> **Assignment**: Wherever a line below holds the word "click", copy that line.

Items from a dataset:
■ ■ ■
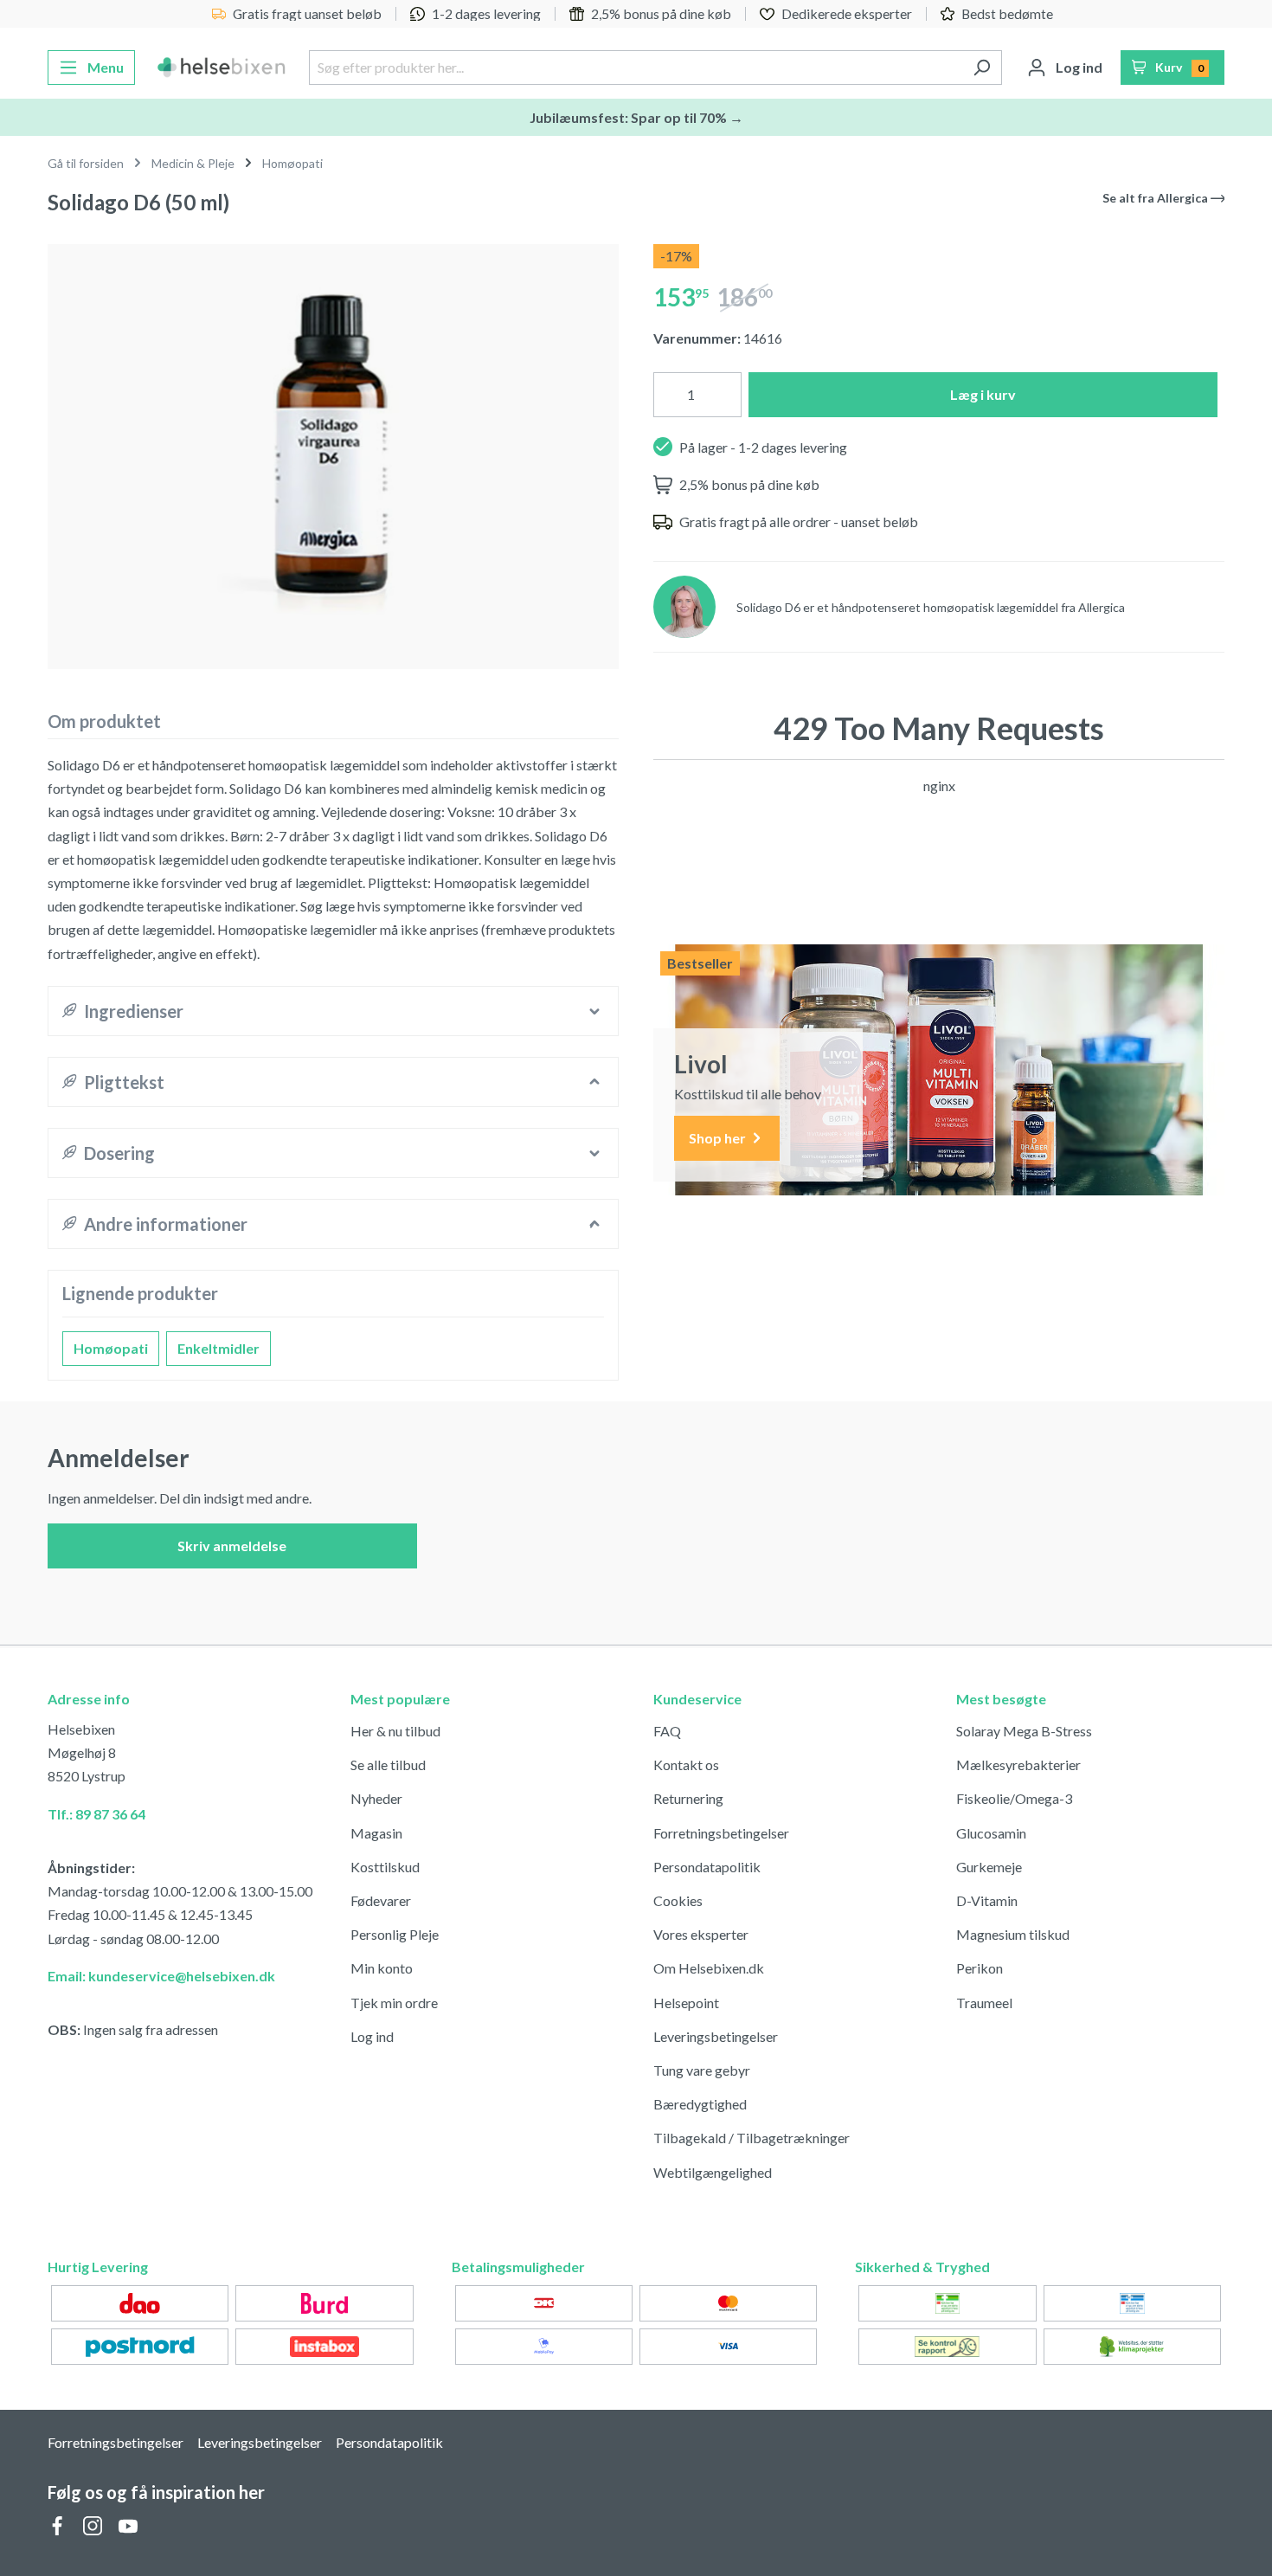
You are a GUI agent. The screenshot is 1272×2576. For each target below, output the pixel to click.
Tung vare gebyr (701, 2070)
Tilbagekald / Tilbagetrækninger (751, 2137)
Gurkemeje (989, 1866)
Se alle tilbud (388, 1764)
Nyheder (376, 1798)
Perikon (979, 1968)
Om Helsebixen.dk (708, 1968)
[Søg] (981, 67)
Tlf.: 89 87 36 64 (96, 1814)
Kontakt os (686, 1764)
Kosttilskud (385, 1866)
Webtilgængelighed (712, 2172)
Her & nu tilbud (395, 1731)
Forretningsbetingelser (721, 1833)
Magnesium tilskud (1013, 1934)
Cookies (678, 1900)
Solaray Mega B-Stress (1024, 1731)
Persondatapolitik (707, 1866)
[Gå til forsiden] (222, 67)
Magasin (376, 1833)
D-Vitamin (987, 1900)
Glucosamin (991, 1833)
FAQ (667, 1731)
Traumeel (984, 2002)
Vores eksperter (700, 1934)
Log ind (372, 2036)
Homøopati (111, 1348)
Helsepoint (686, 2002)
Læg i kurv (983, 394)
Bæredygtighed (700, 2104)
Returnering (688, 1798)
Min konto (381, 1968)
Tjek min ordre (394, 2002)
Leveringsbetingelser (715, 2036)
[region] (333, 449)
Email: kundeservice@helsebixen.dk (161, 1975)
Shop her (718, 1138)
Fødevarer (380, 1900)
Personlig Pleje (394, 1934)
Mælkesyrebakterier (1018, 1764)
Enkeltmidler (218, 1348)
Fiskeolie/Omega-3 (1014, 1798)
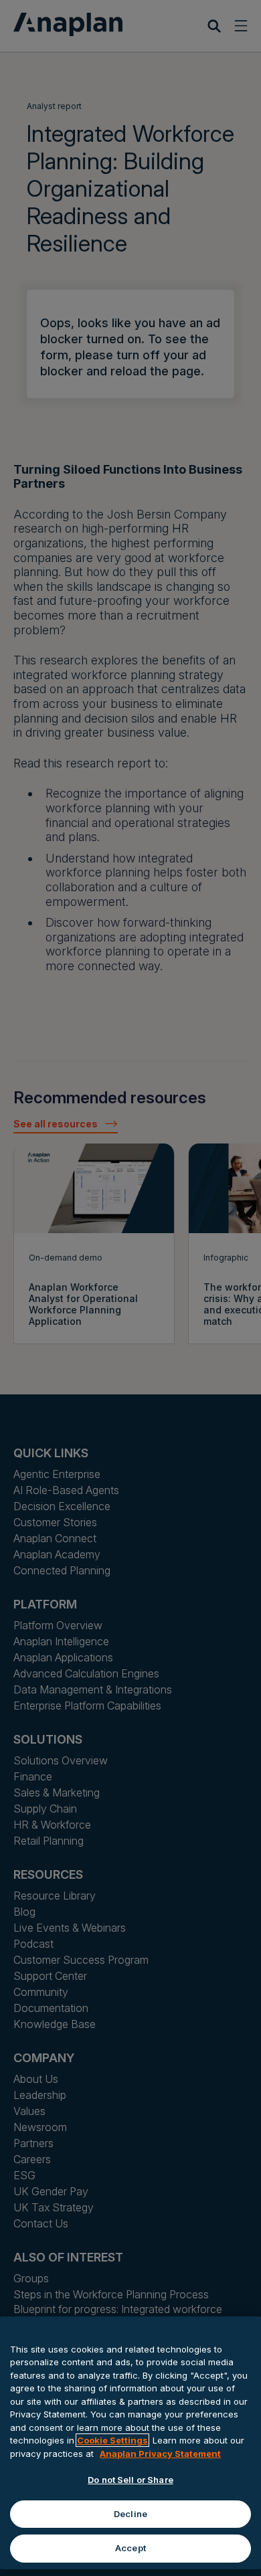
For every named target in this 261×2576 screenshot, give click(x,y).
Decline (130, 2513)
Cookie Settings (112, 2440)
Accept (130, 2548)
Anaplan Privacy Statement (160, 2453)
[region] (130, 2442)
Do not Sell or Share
■ ■ ■
> **Exercise response**:
You are a GUI agent. The screenshot is 1272×2576. For each target below, output the pixel to click.
For every named target in this 261×2576 screenshot, give click(x,y).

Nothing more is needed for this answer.